(Dataset entries)

——

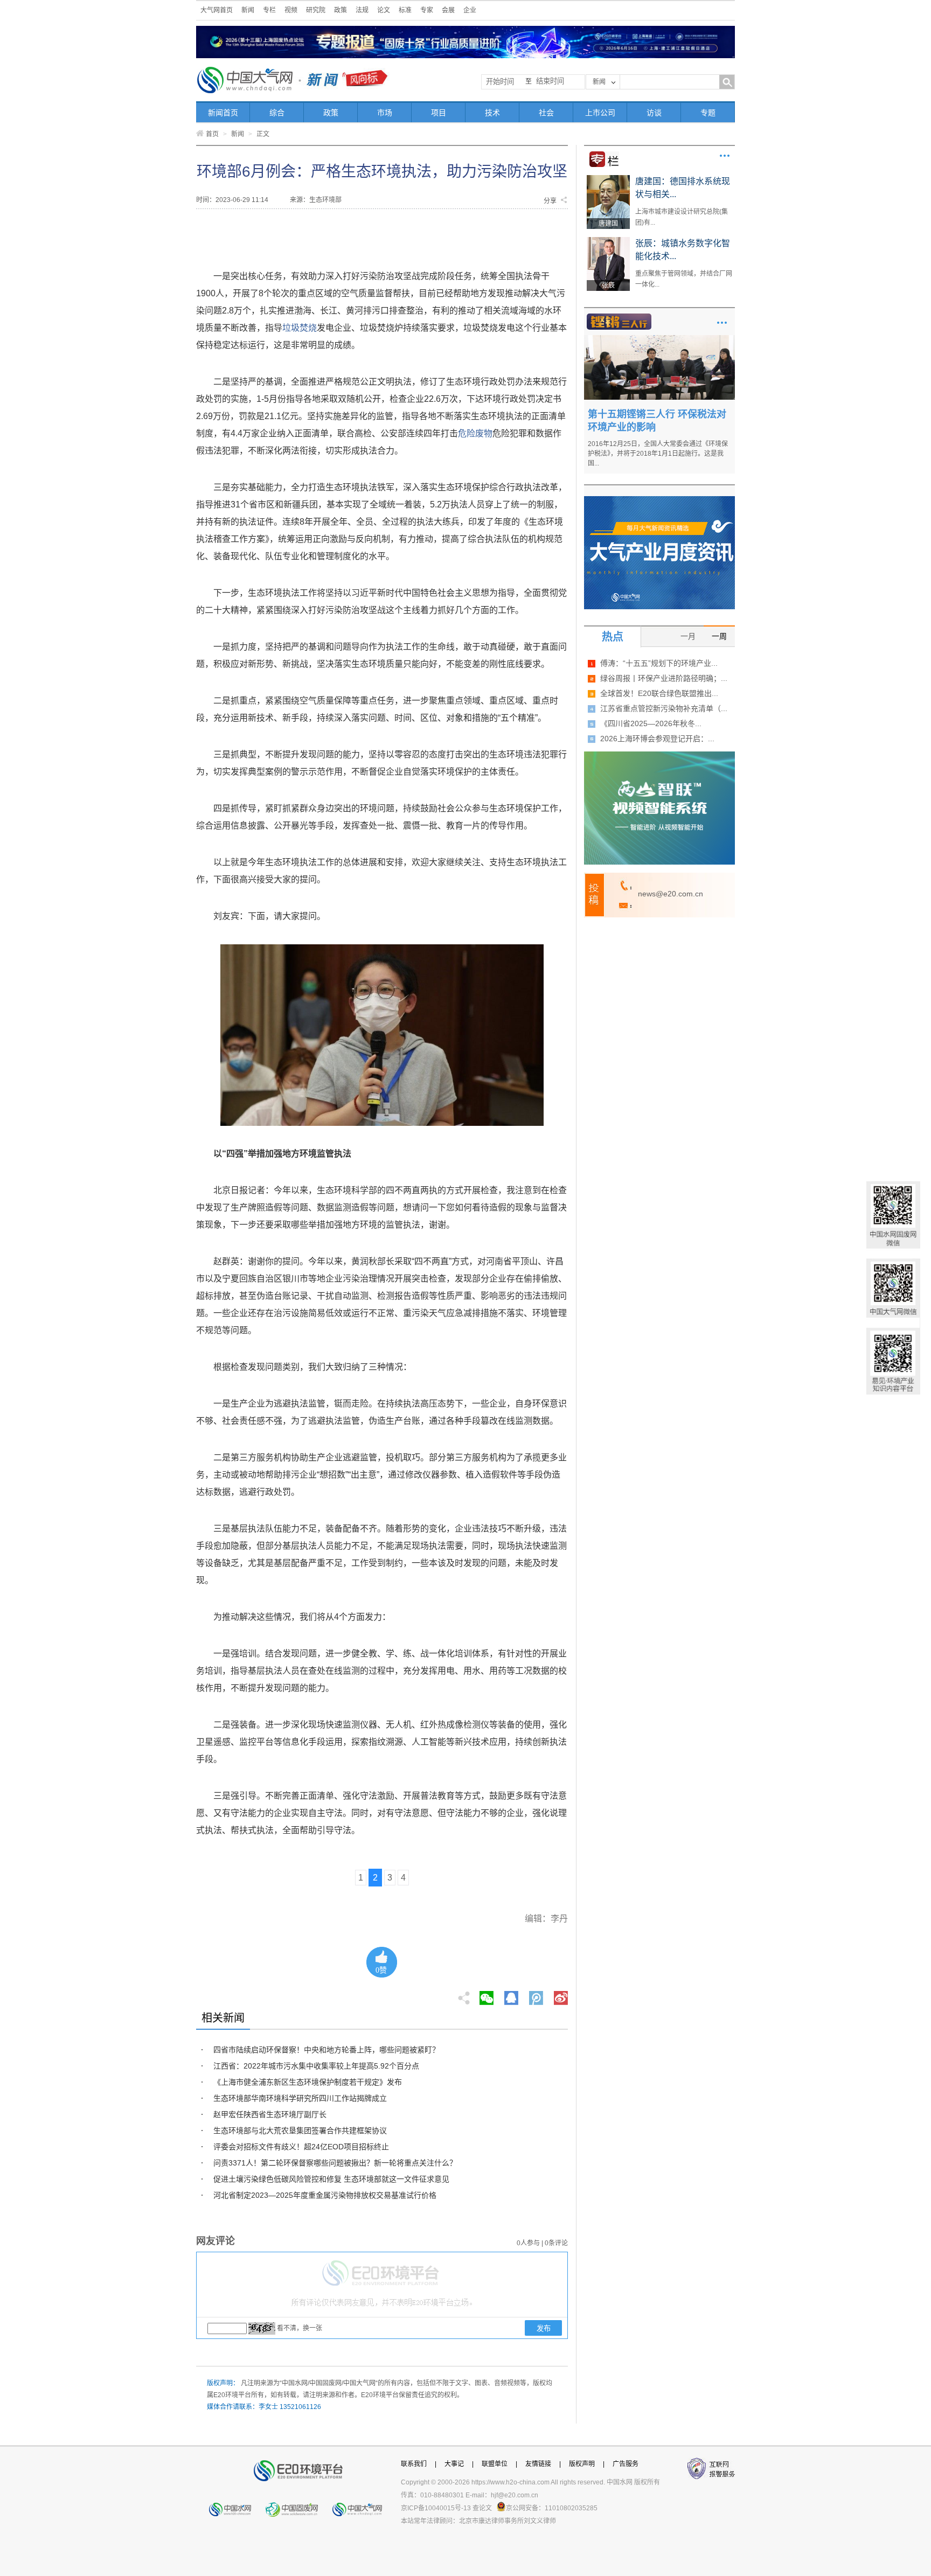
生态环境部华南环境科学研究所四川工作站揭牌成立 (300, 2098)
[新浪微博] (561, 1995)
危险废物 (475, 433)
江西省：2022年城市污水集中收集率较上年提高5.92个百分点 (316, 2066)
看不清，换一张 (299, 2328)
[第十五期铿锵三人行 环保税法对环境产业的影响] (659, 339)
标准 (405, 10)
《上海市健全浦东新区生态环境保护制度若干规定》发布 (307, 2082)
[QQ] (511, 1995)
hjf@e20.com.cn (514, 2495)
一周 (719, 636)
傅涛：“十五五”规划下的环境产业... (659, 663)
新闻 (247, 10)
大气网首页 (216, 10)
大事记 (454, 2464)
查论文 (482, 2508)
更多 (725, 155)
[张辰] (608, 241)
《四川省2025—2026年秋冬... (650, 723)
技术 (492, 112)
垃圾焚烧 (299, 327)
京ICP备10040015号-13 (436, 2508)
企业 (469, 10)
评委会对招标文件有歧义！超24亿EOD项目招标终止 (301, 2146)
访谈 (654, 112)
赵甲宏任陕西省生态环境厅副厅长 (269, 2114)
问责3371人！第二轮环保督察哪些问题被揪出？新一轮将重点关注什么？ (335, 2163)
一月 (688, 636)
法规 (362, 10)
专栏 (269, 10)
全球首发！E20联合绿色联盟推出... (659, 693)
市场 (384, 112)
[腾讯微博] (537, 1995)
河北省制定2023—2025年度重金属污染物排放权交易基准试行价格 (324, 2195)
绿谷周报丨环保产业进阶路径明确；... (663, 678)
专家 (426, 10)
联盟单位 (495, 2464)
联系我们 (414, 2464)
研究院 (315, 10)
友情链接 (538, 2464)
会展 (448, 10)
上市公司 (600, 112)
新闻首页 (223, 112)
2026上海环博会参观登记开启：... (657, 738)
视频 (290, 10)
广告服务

——

Task item —
Provide the lines again, unchanged, from where the data above begins through the line containing "访谈 (654, 112)", both ends included, omitting pictures and adding nothing.

Answer space —
生态环境部华南环境科学研究所四川工作站揭牌成立 (300, 2098)
[新浪微博] (561, 1995)
危险废物 (475, 433)
江西省：2022年城市污水集中收集率较上年提高5.92个百分点 (316, 2066)
看不清，换一张 (299, 2328)
[第十五期铿锵三人行 环保税法对环境产业的影响] (659, 339)
标准 (405, 10)
《上海市健全浦东新区生态环境保护制度若干规定》发布 (307, 2082)
[QQ] (511, 1995)
hjf@e20.com.cn (514, 2495)
一周 (719, 636)
傅涛：“十五五”规划下的环境产业... (659, 663)
新闻 (247, 10)
大气网首页 (216, 10)
大事记 (454, 2464)
查论文 (482, 2508)
更多 (725, 155)
[张辰] (608, 241)
《四川省2025—2026年秋冬... (650, 723)
技术 (492, 112)
垃圾焚烧 (299, 327)
京ICP备10040015号-13 (436, 2508)
企业 (469, 10)
评委会对招标文件有歧义！超24亿EOD项目招标终止 (301, 2146)
访谈 (654, 112)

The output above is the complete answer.